I feel dead inside, the ache in my heart from my own father deceiving me hurts like hell and seems to be the only emotion I have left. My stomach clenches every time I leave the confines of my room; not knowing what’s going to happen is the worst sort of surprise, and I don’t like surprises at the best of times.
The song ends and the relief that washes over me makes my legs want to buckle. I gather my clothes from around the stage and head behind the makeshift, shitty curtain into the crappy little dressing room that has two vanities and a clothes rail for the slutty clothes we’re made to wear.
I should be grateful that I’m the lucky one. The other girls are like ten years younger than me, the girl that showed me to my room was fourteen, I found out. She’s made to sleep with all the men when they want to and you can see the fight and life has left her; her eyes are dull, hair limp. My heart aches for her, it really does.
I quickly get back into the dress I came out in, hurriedly might I add… it’s not unusual for the men to come back here to try their luck.
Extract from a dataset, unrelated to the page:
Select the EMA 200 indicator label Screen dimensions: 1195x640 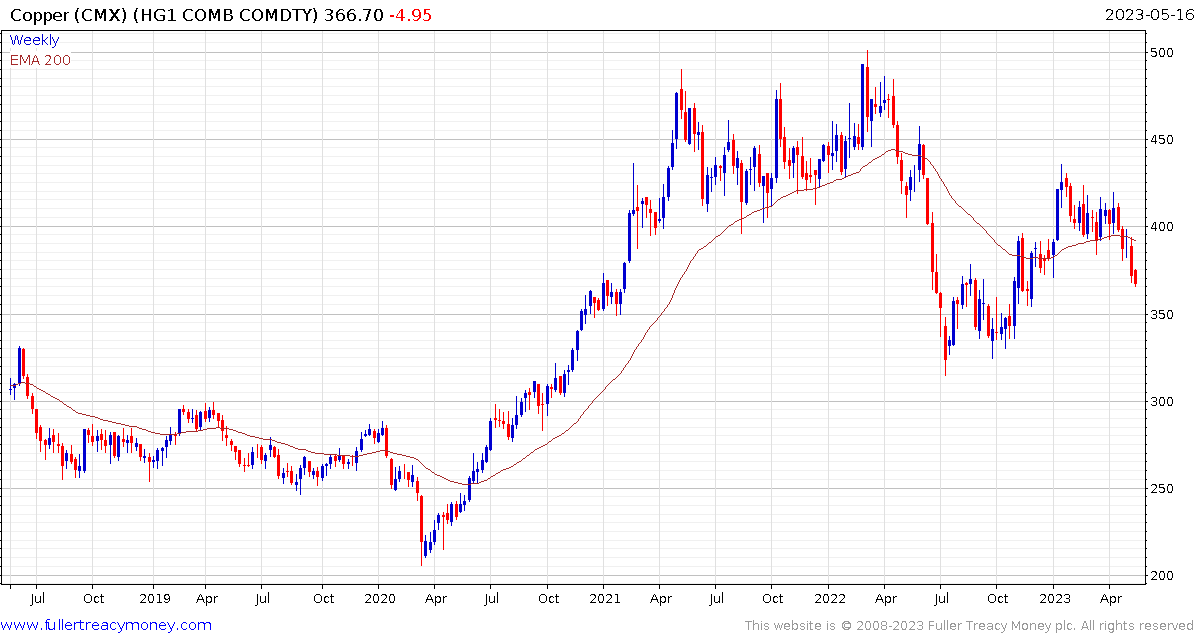tap(40, 60)
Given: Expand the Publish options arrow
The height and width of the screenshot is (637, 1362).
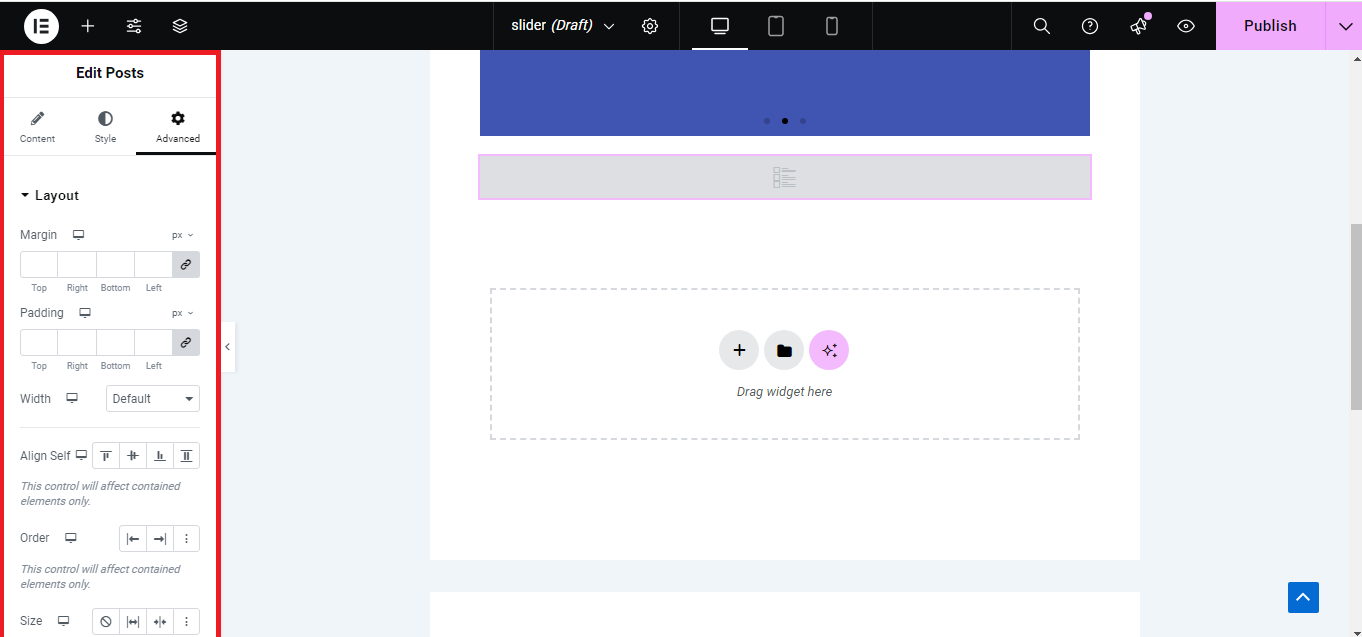Looking at the screenshot, I should pos(1344,26).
They did last night.
Hurrying out of the back room, I speed walk across the main room floor and up the stairs. I throw myself into my room and lock it before letting out the breath I held the whole way up here. My heart is beating against my ribcage, threatening to break free. My head is banging from the awful music I had to dance to.
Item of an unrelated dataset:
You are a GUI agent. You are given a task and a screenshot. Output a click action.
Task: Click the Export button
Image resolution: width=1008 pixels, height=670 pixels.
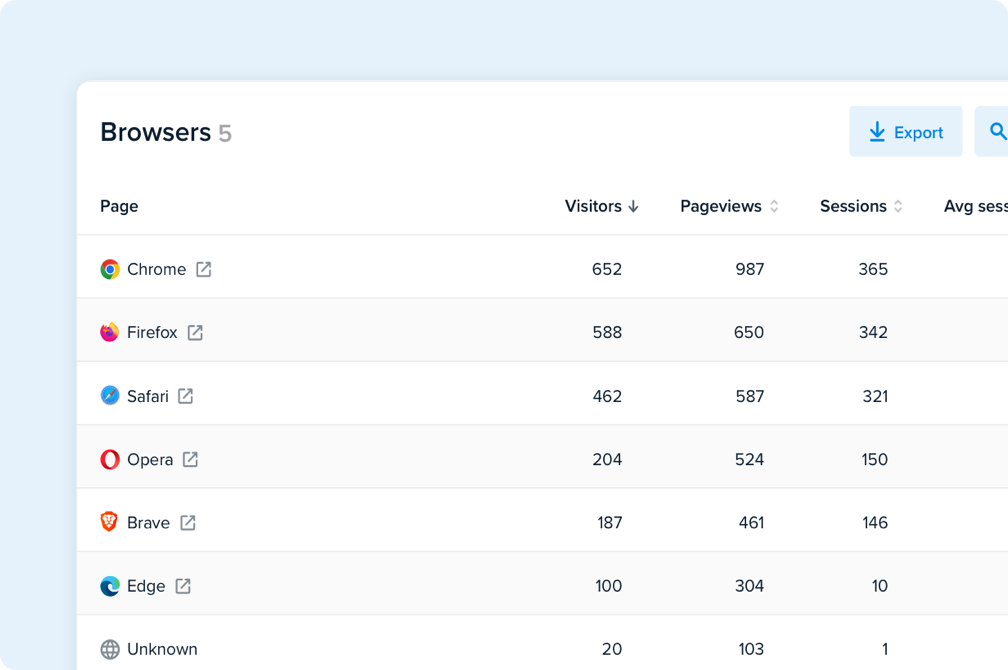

I can still feel the bass of the music from downstairs, vibrating the floor I stand on. I’m in a desperate need for a shower, to wash away the looks those awful men gave me. I can still feel their eyes raking over my body as I wiggle about on stage in stupidly high heels and in my undies. I’m mortified, I don’t think it will ever get easier. Enduring the ordeal is all I can do though, whether I get rescued from this hell hole or not is a question the lingers in my mind. I don’t really have friends and all my family are no longer here. I have no one who will notice my disappearance, except work. I sigh as I wash myself with the flowery scent of shower gel and tears stream down my face. I don’t know how long I can keep going in this place, I’m not sure I’m strong enough to endure the stares, the talk and the catty bitches that walk around, eyeing me like I’m an intruder and in some ways I am. I don’t belong here. I don’t want to belong here.